In the Common Agricultural Policy (CAP), the EU Member States define policies for the European agricultural market. The total budget for the years 2021 - 2027 is EUR 391.4 billion. A large part of this budget is invested in subsidies to farmers. To control that the conditions for subsidies are fulfilled, the EU Member States need to collect data on the crops grown on a parcel level. For this, the European Commission advised the Member States to make use of satellite imagery and automatically analyse the imagery with machine learning. Moreover, the automated crop classification can enhance the efficiency for farmers regarding documentation duties.
The automation of crop classification and agricultural land localization requires the use of earth observation and remote sensing methods and data. Several open source data (e.g. from the European Space Agency's Sentinel satellites) can be used to create an appropriate training data set.
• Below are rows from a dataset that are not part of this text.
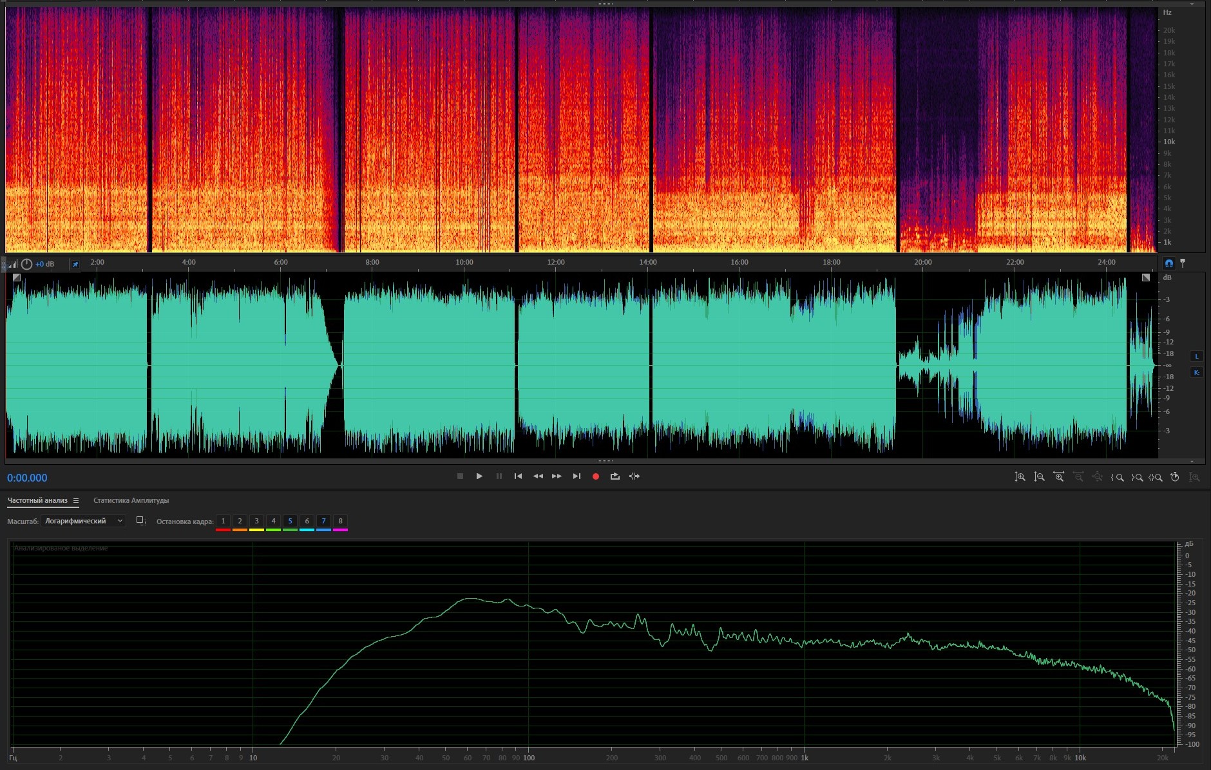The height and width of the screenshot is (770, 1211).
Task: Switch to Статистика Амплитуды tab
Action: [131, 500]
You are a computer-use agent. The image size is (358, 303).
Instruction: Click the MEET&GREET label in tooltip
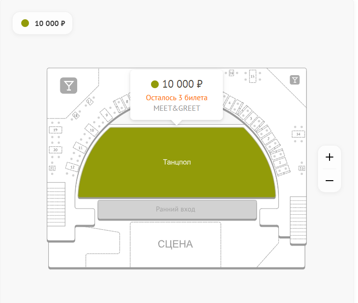(177, 108)
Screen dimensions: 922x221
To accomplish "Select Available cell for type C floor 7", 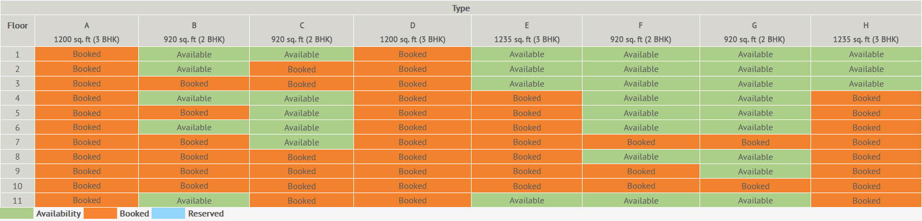I will click(x=302, y=142).
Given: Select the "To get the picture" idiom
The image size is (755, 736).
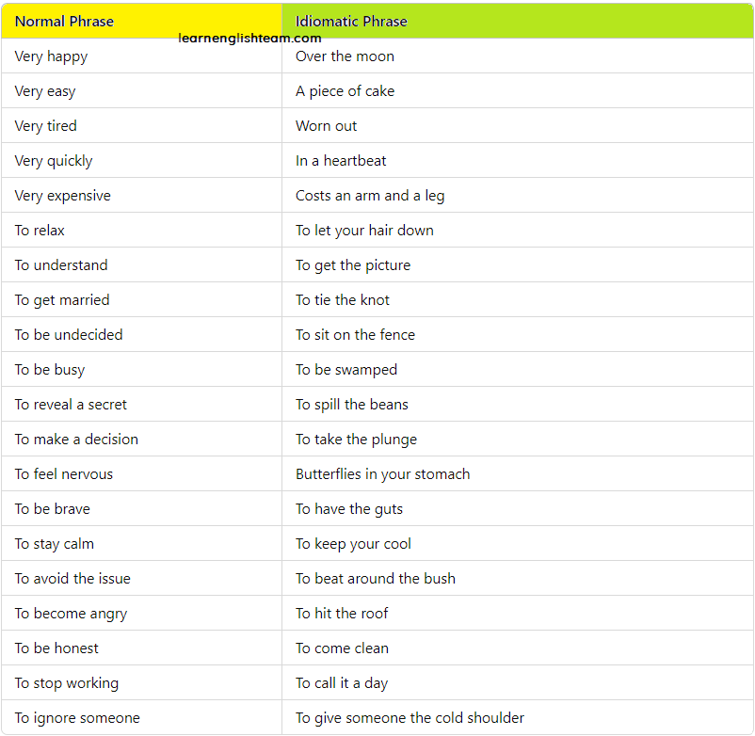Looking at the screenshot, I should click(x=353, y=265).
This should be the main task before developing a machine learning model, because it requires a large and diverse data set, which covers all possible crop types and growth phases as well as labeled other vegetation types.
To extract the relevant information from the satellite data, the machine learning model needs to process the labeled satellite data and should be able to recognize patterns, such as different colours or growth levels of the monitored agricultural land.
Open source data sets, such as the data from ESA's Sentinel-1 and Sentinel-2 program, provide optical and radar satellite data, which can be used as training data, where the different crop types have to be labeled.
The machine learning model can classify the crop types by implementing image segmentation and classification algorithms, which are normally convolutional neural networks (CNN), such as a U-Net or Mask R-CNN architectures. They can detect differences in color and growth height of the crops and other vegetations in the optical and radar spectrum and classify on this basis the crop types as well as borders between different acres and forests.
To be able to extract additional information from different growth phases, a time series observation of satellite imagery could be applied, e.g. in the form of pixel-set encoders and temporal self-attention.